Methyllycaconitine (MLA) is a natural plant toxin that is a potent competitive antagonist for the α7 and α4β2 receptors. MLA is 1000-fold more selective for α7 than at α4β2 receptors. However, by identifying ligands that are selective for specific nAChR subtypes based on MLA scaffolds may have significant therapeutic potential and contribute to the understanding of the physiological roles of these subtypes in vivo.
In Chapter 3, we investigated MLA analogues in order to identify selective compounds for nAChRs. A series of simple analogues of MLA (BA01-BA12) were evaluated for their ability to discriminate between human α7 and the two stoichiometries of α4β2 nAChRs (α4)3(β2)2, and (α4)2(β2)3) receptors expressed in Xenopus oocytes using two electrode voltage clamp methods. All 12 analogues assessed had a greater selectivity for (α4)3(β2)2 over α7. At 10 μM, (BA07-BA12) analogues successfully discriminated between (α4)3(β2)2 and α7. Since inhibition of BA09, BA11 and BA12 at (α4)3(β2)2 receptors were more compared to their inhibition at (α4)2(β2)3 receptors, further refinement of these chemical structures is required to achieve greater selectivity between the two (α4)3(β2)2, and (α4)2(β2)3) stoichiometries.
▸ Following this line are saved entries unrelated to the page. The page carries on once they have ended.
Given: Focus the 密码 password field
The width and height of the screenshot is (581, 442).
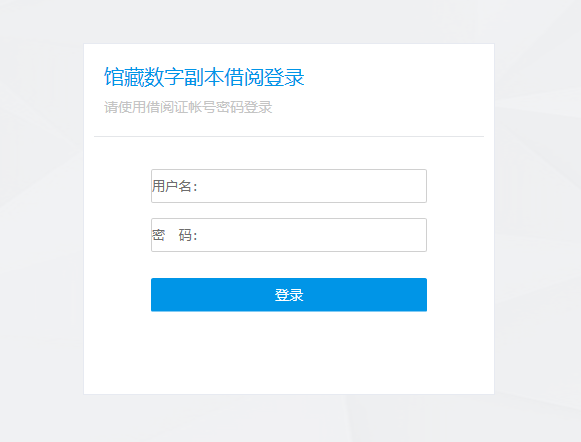Looking at the screenshot, I should [x=289, y=235].
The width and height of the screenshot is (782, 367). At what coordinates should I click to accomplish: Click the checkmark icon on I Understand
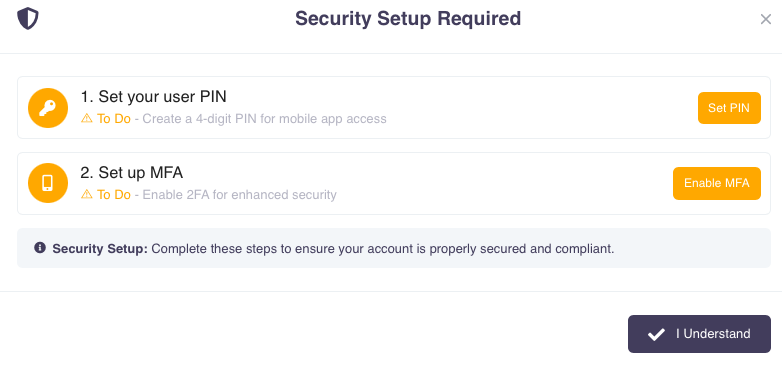click(656, 334)
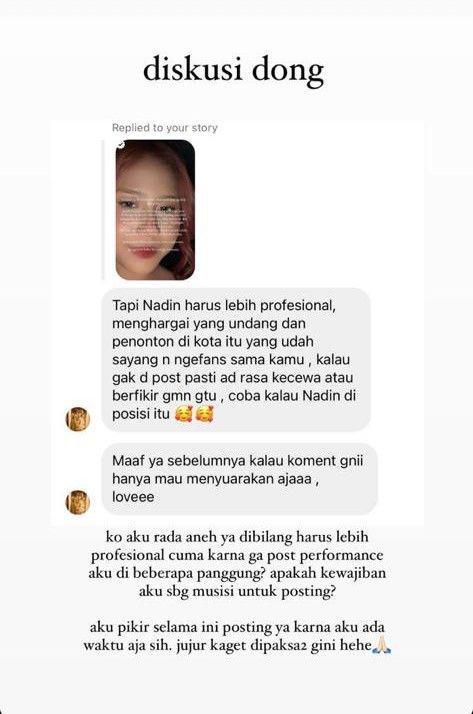Click the line 'aku sbg musisi untuk posting?'
The width and height of the screenshot is (473, 714).
click(237, 591)
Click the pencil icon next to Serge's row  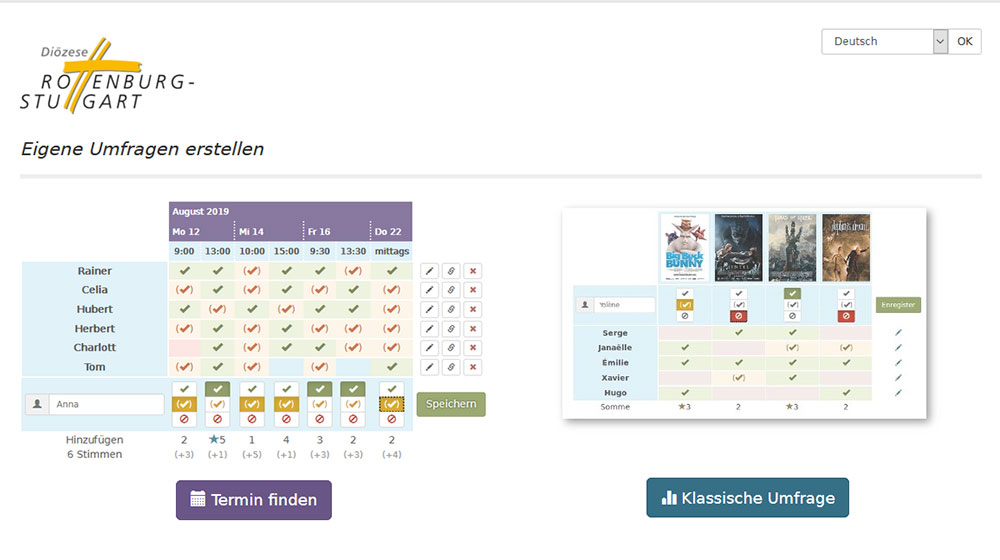click(898, 332)
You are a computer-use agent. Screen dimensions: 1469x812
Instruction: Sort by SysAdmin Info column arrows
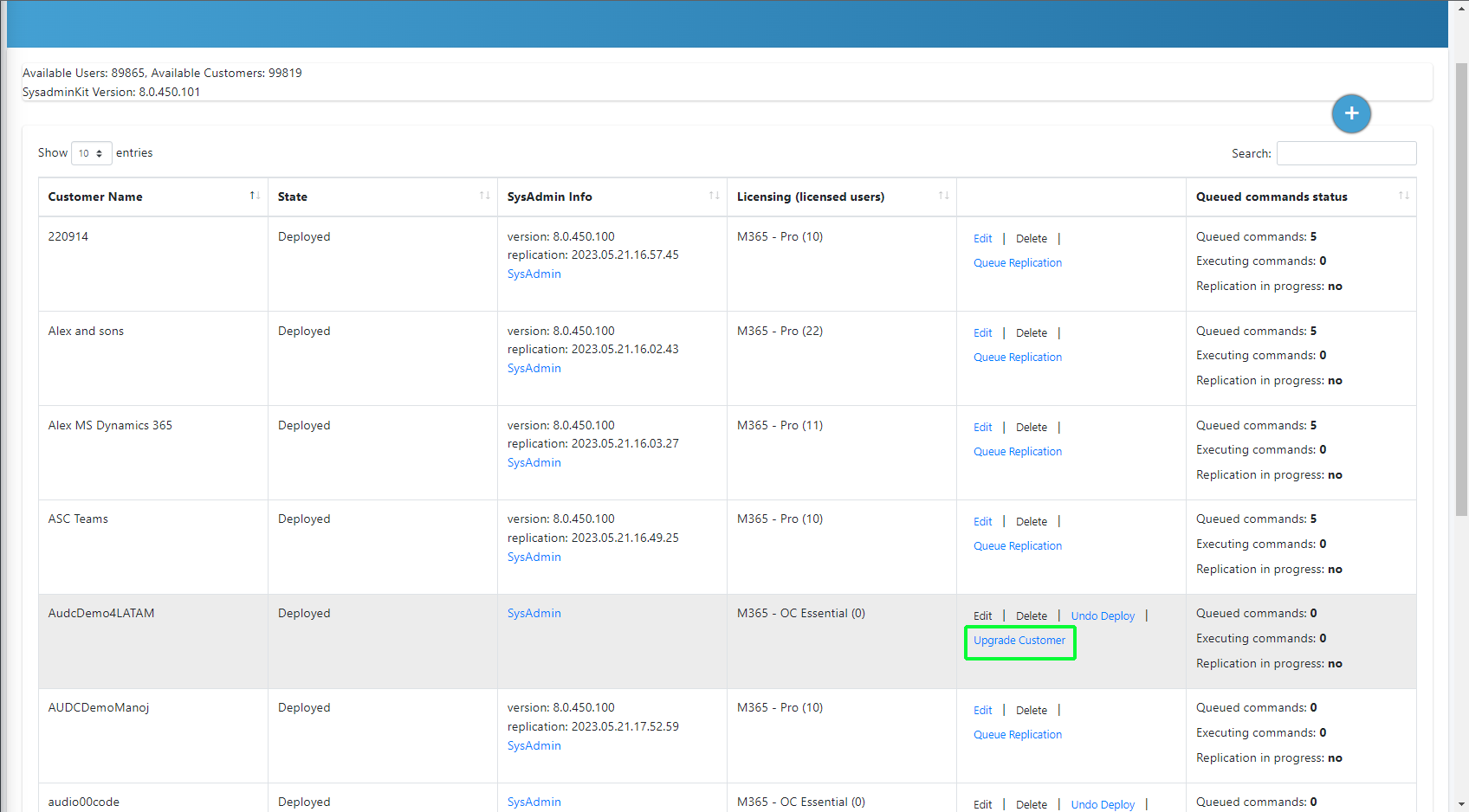point(714,197)
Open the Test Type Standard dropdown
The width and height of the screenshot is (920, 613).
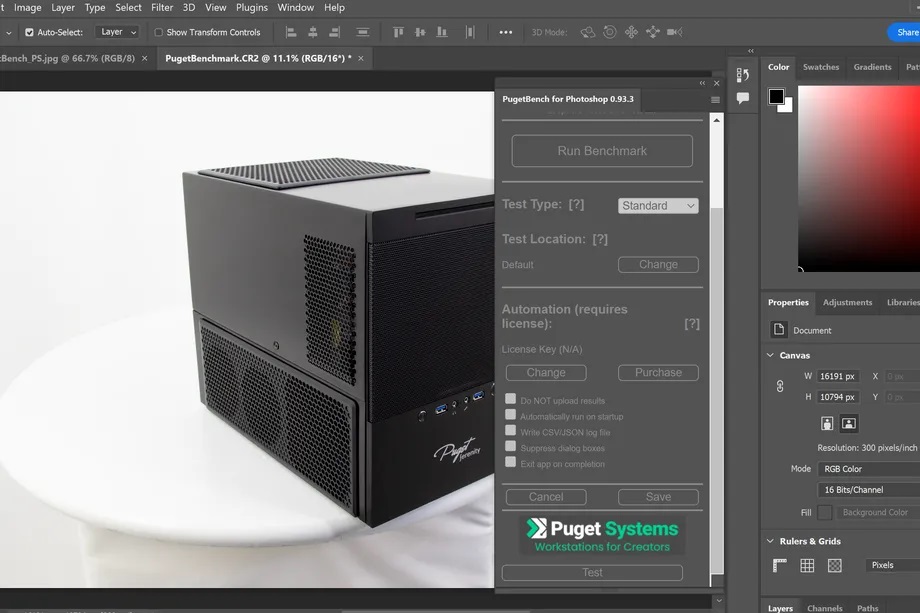click(658, 205)

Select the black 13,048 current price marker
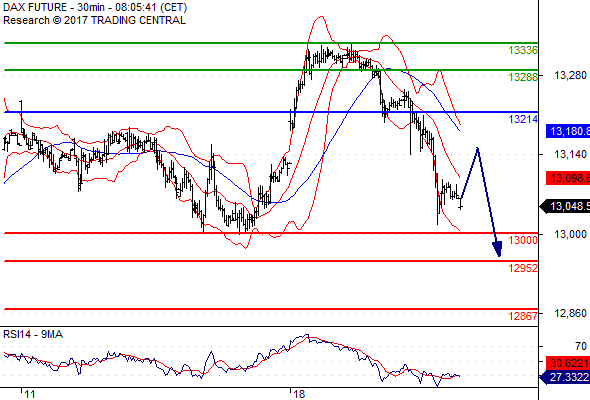point(565,206)
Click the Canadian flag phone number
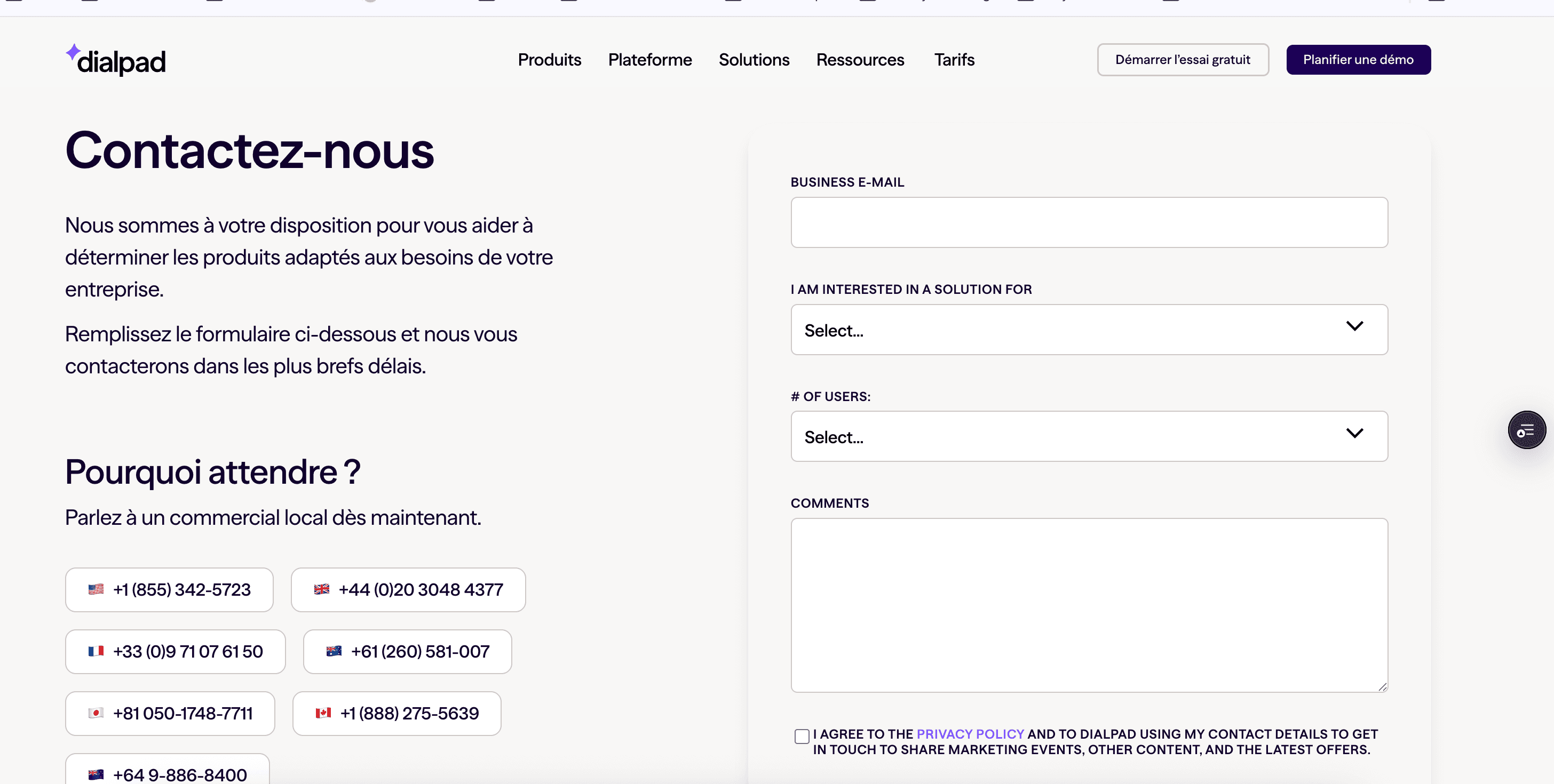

The Xenopus oocytes used as expression system due to relative absence of endogenous channels which might complicate analysis of electrophysiological measurements.
Chapter 4, describes how AE Succinimide, a simplified MLA analogue, stabilises a closed state of the (α4)3(β2)2 receptor at a distinct site on the channel pore. By utilizing substituted-cysteine accessibility and cross-linking experiments, we showed, using the (α4)3(β2)2 stoichiometry, that upon binding, AE Succinimide induces a conformational change that caused two adjacent mutated α4 subunits at the 13’ to a cysteine react in an act to stabilise a closed state. The cross-reaction was reversed by using the reducing agent, dithiothreitol (DTT). This study demonstrates that AE Succinimide is a pore blocker of nAChRs that not only act by sterically hindering ion permeability but acts by inducing a conformational change to stabilize a closed state.
In Chapter 5, we investigated certain mutations of the (α4)3(β2)2 receptor that causes autosomal dominant nocturnal frontal lobe epilepsy (ADNFLE). ADNFLE is a genetic form of epilepsy that is caused by mutations in several genes, including genes encoding for the α4 and β2 subunits of the nACh receptor. This chapter describes how the function of the channel can be changed by a disease-causing mutation located in the transmembrane region. Specifically, how mutations in the β2 subunit (β2V308A) that cause ADNFLE alter the function of distinct stoichiometric forms of α4β2 nACh receptors.
Overall, the thesis significantly contributes to the wealth of knowledge about α4β2 receptor stoichiometry. The finding of this thesis has contributed to the knowledge surrounding the structure activity relationship of series of MLA analogues as well as using different approaches to investigate the binding site of AE Succinimide at the two α4β2 receptor stoichiometries and finally to understand and characterize how mutations in the β2 subunit (β2V308A) that cause epilepsy, alter the function of distinct stoichiometric forms of α4β2 nACh receptors. Consequently, this knowledge can serve as a guide in designing selective and potent agents that may be used for therapeutic purposes.